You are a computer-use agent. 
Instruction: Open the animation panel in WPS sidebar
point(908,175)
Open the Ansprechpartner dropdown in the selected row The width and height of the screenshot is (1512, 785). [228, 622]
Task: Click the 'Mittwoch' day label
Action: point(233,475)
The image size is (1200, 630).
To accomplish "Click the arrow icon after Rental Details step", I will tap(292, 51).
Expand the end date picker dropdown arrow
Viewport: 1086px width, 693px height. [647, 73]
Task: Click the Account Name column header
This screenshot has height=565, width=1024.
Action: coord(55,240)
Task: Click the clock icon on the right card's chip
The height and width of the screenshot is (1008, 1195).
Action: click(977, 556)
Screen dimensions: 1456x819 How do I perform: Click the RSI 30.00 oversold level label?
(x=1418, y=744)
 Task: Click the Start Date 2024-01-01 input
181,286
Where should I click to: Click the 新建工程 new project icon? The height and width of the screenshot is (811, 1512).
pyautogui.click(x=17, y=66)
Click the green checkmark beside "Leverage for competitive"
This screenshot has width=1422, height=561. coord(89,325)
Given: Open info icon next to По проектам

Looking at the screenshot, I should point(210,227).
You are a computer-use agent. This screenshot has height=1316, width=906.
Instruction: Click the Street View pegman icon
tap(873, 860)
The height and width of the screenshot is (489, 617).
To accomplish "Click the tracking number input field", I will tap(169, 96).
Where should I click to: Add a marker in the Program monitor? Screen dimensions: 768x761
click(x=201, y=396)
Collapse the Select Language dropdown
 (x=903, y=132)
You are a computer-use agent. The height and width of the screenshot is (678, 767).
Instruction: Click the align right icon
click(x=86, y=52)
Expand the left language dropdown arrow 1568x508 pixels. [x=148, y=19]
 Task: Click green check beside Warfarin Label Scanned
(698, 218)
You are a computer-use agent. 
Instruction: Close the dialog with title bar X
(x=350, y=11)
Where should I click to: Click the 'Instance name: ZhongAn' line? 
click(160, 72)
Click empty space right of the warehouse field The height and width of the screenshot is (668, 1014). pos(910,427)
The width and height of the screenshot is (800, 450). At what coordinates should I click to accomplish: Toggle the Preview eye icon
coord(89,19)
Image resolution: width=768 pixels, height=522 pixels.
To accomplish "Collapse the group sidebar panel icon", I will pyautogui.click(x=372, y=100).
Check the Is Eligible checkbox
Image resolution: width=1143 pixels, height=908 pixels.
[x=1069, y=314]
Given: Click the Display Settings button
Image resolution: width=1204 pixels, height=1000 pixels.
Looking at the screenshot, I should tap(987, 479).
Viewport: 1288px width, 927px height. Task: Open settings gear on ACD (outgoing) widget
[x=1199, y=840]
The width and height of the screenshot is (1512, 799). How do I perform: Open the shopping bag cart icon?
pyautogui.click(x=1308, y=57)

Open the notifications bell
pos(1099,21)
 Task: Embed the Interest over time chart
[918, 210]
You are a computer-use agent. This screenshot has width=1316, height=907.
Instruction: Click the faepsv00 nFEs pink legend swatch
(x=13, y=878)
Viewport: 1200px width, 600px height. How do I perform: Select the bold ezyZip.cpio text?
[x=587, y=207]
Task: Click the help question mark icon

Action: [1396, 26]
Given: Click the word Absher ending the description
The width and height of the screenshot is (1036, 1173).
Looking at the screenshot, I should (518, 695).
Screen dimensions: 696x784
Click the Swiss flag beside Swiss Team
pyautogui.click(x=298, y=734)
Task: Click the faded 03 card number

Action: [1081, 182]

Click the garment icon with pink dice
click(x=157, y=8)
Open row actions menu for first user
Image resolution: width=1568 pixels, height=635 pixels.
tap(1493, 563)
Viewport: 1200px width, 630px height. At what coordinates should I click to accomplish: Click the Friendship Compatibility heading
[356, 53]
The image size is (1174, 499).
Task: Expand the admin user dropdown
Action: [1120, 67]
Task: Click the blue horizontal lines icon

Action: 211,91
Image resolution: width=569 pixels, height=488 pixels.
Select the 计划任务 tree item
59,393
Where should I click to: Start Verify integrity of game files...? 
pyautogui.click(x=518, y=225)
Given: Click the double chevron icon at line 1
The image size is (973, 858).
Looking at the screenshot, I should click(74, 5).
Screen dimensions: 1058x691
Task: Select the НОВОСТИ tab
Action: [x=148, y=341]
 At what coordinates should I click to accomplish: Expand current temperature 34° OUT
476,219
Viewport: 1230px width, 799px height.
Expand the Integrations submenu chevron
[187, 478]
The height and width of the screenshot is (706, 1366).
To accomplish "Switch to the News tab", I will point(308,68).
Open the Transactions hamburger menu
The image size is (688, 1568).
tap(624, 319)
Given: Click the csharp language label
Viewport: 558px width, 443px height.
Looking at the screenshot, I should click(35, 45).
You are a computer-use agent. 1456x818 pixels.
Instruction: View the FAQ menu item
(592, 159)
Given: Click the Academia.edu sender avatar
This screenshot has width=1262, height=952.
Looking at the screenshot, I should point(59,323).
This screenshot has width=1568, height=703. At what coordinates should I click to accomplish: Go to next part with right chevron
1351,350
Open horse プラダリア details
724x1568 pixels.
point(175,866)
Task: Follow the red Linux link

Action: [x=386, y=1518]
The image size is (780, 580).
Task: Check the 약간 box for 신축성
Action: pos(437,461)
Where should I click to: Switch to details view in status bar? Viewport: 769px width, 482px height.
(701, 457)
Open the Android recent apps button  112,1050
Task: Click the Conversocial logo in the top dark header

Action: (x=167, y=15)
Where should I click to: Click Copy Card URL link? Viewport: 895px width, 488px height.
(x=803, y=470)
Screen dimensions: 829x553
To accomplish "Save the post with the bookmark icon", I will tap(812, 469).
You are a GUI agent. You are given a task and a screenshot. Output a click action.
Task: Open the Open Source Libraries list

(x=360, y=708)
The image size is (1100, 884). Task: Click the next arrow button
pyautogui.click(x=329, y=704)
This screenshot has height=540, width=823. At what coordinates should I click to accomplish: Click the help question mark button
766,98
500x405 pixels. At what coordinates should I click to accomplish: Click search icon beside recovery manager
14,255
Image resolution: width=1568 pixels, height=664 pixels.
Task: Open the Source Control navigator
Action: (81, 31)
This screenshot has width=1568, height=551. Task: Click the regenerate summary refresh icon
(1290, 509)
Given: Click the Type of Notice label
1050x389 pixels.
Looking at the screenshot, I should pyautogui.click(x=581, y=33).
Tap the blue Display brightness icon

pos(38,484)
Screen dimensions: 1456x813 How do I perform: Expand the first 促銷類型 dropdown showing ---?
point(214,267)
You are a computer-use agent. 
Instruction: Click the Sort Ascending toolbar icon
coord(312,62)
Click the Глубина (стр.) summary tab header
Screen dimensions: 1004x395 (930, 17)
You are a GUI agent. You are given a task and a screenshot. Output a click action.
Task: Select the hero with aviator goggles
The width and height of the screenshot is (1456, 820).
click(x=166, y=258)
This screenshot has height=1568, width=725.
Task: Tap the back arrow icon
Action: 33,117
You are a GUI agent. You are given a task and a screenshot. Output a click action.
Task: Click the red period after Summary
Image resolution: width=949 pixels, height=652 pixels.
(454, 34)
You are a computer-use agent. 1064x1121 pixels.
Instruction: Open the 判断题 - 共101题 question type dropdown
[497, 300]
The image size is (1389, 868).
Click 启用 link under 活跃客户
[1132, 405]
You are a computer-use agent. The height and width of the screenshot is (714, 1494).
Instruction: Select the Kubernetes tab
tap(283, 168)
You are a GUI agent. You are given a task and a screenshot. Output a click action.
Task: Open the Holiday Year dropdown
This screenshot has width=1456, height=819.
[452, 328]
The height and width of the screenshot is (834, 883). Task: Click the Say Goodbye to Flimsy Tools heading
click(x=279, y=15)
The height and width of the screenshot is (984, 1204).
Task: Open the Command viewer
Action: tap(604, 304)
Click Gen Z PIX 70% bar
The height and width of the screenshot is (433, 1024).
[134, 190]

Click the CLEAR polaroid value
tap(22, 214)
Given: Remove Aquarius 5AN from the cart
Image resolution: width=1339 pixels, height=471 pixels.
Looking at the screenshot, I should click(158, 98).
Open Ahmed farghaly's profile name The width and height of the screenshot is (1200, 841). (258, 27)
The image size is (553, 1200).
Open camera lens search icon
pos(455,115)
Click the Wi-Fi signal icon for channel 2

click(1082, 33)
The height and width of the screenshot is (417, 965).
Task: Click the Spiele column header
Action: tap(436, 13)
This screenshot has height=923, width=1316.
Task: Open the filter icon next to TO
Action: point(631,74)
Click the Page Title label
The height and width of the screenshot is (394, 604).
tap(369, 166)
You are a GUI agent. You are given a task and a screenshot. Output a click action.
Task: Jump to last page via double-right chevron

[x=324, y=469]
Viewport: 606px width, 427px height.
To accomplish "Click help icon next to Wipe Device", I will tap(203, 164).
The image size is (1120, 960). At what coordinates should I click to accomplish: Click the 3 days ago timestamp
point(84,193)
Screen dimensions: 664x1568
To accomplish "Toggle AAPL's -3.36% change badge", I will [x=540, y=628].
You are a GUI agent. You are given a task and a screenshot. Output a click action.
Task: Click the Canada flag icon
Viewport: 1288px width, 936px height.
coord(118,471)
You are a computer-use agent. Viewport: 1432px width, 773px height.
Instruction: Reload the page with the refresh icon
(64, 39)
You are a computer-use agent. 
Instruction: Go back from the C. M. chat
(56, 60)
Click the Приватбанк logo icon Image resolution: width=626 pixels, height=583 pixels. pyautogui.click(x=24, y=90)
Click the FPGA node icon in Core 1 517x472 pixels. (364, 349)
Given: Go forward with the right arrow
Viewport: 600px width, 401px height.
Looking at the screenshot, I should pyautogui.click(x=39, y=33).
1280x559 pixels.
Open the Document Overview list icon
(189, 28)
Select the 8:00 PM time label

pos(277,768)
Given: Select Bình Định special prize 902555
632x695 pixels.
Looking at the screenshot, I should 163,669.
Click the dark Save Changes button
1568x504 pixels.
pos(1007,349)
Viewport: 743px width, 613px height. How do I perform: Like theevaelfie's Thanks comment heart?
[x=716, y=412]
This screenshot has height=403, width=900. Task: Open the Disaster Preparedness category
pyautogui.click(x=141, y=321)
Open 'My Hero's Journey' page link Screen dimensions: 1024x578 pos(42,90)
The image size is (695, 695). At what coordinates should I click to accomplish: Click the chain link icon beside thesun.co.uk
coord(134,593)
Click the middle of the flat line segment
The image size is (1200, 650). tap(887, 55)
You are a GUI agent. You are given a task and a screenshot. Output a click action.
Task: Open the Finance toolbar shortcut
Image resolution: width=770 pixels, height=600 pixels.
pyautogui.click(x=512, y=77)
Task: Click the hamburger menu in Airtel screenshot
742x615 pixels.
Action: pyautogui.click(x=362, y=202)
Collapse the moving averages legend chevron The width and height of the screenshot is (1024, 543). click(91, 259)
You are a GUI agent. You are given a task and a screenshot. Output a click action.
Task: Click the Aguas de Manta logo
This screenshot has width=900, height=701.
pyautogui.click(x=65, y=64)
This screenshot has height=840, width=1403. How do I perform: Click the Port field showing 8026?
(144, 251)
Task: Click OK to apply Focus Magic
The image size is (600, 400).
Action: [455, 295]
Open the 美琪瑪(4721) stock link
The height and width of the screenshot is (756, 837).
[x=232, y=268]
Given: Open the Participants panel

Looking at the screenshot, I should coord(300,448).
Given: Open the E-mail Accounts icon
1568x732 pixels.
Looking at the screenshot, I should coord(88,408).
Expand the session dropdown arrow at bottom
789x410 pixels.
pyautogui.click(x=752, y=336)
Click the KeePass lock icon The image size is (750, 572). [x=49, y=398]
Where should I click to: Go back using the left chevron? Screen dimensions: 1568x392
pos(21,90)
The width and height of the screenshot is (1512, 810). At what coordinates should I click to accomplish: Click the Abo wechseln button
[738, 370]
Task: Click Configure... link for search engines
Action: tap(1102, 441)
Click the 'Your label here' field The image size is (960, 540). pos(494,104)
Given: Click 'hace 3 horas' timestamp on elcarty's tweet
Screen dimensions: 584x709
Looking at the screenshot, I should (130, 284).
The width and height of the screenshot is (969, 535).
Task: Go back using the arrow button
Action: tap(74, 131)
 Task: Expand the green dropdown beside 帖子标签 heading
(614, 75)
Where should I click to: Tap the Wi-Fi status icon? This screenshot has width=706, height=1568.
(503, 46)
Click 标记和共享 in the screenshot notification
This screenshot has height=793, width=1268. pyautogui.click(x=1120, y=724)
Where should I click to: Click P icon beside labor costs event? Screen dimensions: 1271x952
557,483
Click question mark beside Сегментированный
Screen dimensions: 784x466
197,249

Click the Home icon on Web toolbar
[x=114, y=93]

****

Everything above from the line with "Task: Open the Holiday Year dropdown" to the line with "Given: Go forward with the right arrow", both included, must be repeated exactly, and nothing outside that range.

Task: Open the Holiday Year dropdown
This screenshot has width=1456, height=819.
[452, 328]
The height and width of the screenshot is (834, 883). Task: Click the Say Goodbye to Flimsy Tools heading
click(x=279, y=15)
The height and width of the screenshot is (984, 1204).
Task: Open the Command viewer
Action: tap(604, 304)
Click Gen Z PIX 70% bar
The height and width of the screenshot is (433, 1024).
[134, 190]

Click the CLEAR polaroid value
tap(22, 214)
Given: Remove Aquarius 5AN from the cart
Image resolution: width=1339 pixels, height=471 pixels.
Looking at the screenshot, I should click(158, 98).
Open Ahmed farghaly's profile name The width and height of the screenshot is (1200, 841). (258, 27)
The image size is (553, 1200).
Open camera lens search icon
pos(455,115)
Click the Wi-Fi signal icon for channel 2

click(1082, 33)
The height and width of the screenshot is (417, 965).
Task: Click the Spiele column header
Action: tap(436, 13)
This screenshot has height=923, width=1316.
Task: Open the filter icon next to TO
Action: point(631,74)
Click the Page Title label
The height and width of the screenshot is (394, 604).
tap(369, 166)
You are a GUI agent. You are given a task and a screenshot. Output a click action.
Task: Jump to last page via double-right chevron

[x=324, y=469]
Viewport: 606px width, 427px height.
To accomplish "Click help icon next to Wipe Device", I will tap(203, 164).
The image size is (1120, 960). At what coordinates should I click to accomplish: Click the 3 days ago timestamp
point(84,193)
Screen dimensions: 664x1568
To accomplish "Toggle AAPL's -3.36% change badge", I will [x=540, y=628].
You are a GUI agent. You are given a task and a screenshot. Output a click action.
Task: Click the Canada flag icon
Viewport: 1288px width, 936px height.
coord(118,471)
You are a computer-use agent. Viewport: 1432px width, 773px height.
Instruction: Reload the page with the refresh icon
(64, 39)
You are a computer-use agent. 
Instruction: Go back from the C. M. chat
(56, 60)
Click the Приватбанк logo icon Image resolution: width=626 pixels, height=583 pixels. pyautogui.click(x=24, y=90)
Click the FPGA node icon in Core 1 517x472 pixels. (364, 349)
Given: Go forward with the right arrow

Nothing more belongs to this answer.